Simple k-means algorithm in Python

Question

The following is a very simple implementation of the k-means algorithm.

import numpy as np
import matplotlib.pyplot as plt

np.random.seed(0)

DIM = 2
N = 2000
num_cluster = 4
iterations = 3

x = np.random.randn(N, DIM)
y = np.random.randint(0, num_cluster, N)

mean = np.zeros((num_cluster, DIM))
for t in range(iterations):
    for k in range(num_cluster):
        mean[k] = np.mean(x[y==k], axis=0)
    for i in range(N):
        dist = np.sum((mean - x[i])**2, axis=1)
        pred = np.argmin(dist)
        y[i] = pred

for k in range(num_cluster):
    plt.scatter(x[y==k,0], x[y==k,1])
plt.show()

Here are two example outputs the code produces:

The first example (num_cluster = 4) looks as expected. The second example (num_cluster = 11) however shows only on cluster which is clearly not what I wanted. The code works depending on the number of classes I define and the number of iterations.

So far, I couldn't find the bug in the code. Somehow the clusters disappear but I don't know why.

Does anyone see my mistake?

Answer 1

K-means is also pretty sensitive to initial conditions. That said, k-means can and will drop clusters (but dropping to one is weird). In your code, you assign random clusters to the points.

Here's the problem: if I take several random subsamples of your data, they're going to have about the same mean point. Each iteration, the very similar centroids will be close to each other and more likely to drop.

**Record list**
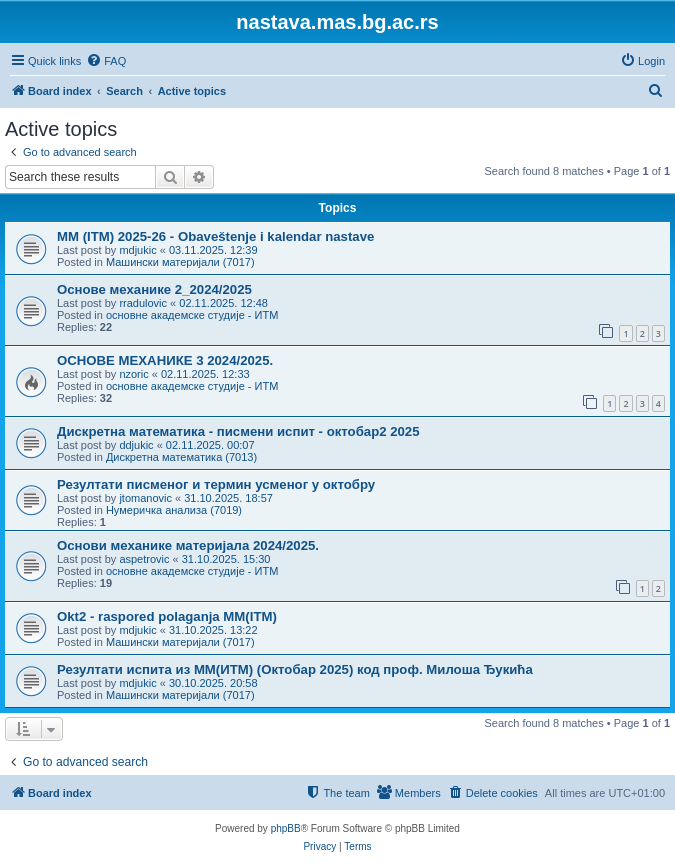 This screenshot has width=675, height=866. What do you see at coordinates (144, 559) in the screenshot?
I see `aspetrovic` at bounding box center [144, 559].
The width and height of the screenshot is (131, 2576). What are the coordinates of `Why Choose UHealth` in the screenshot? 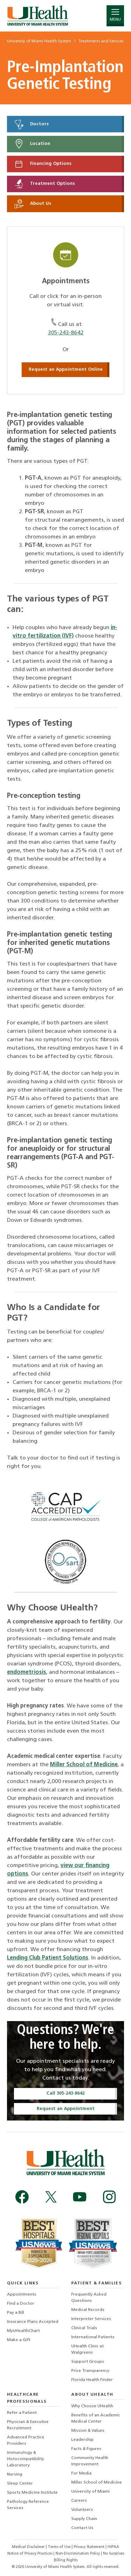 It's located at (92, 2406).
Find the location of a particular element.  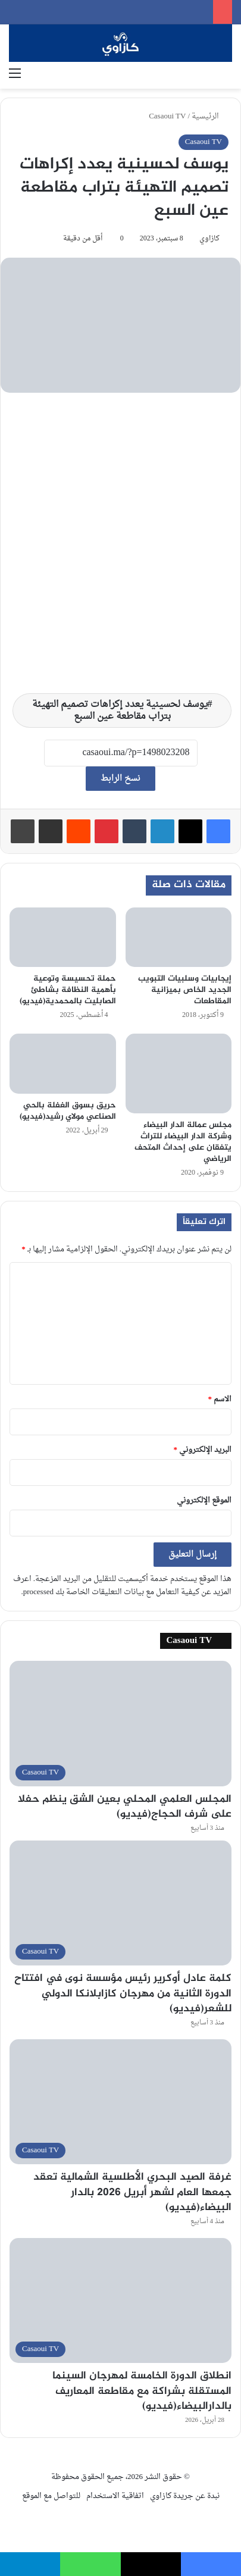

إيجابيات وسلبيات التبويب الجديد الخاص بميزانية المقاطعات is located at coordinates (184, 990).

--

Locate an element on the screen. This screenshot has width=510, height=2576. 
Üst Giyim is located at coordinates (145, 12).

**Exercise tasks**
(1) In the k-means thread, what value of num_cluster produced the output that shows only one cluster?
(2) What is the Spanish translation of this sentence from the k-means thread: "K-means is also pretty sensitive to initial conditions."?
(3) Can you extend the k-means forum thread, picking up right after its last sentence?

**Answers given**
(1) 11

(2) K-means también es bastante sensible a las condiciones iniciales.

(3)
Instead, I changed your code to pick num_cluster number of points in your data set to use as the initial centroids (higher variance). This seems to produce more stable results (didn't observe the dropping to one cluster behavior over several dozen runs):

import numpy as np
import matplotlib.pyplot as plt

DIM = 2
N = 2000
num_cluster = 11
iterations = 3

x = np.random.randn(N, DIM)
y = np.zeros(N)
# initialize clusters by picking num_cluster random points
# could improve on this by deliberately choosing most different points
for t in range(iterations):
    if t == 0:
        index_ = np.random.choice(range(N),num_cluster,replace=False)
        mean = x[index_]
    else:
        for k in range(num_cluster):
            mean[k] = np.mean(x[y==k], axis=0)
    for i in range(N):
        dist = np.sum((mean - x[i])**2, axis=1)
        pred = np.argmin(dist)
        y[i] = pred

for k in range(num_cluster):
    fig = plt.scatter(x[y==k,0], x[y==k,1])
plt.show()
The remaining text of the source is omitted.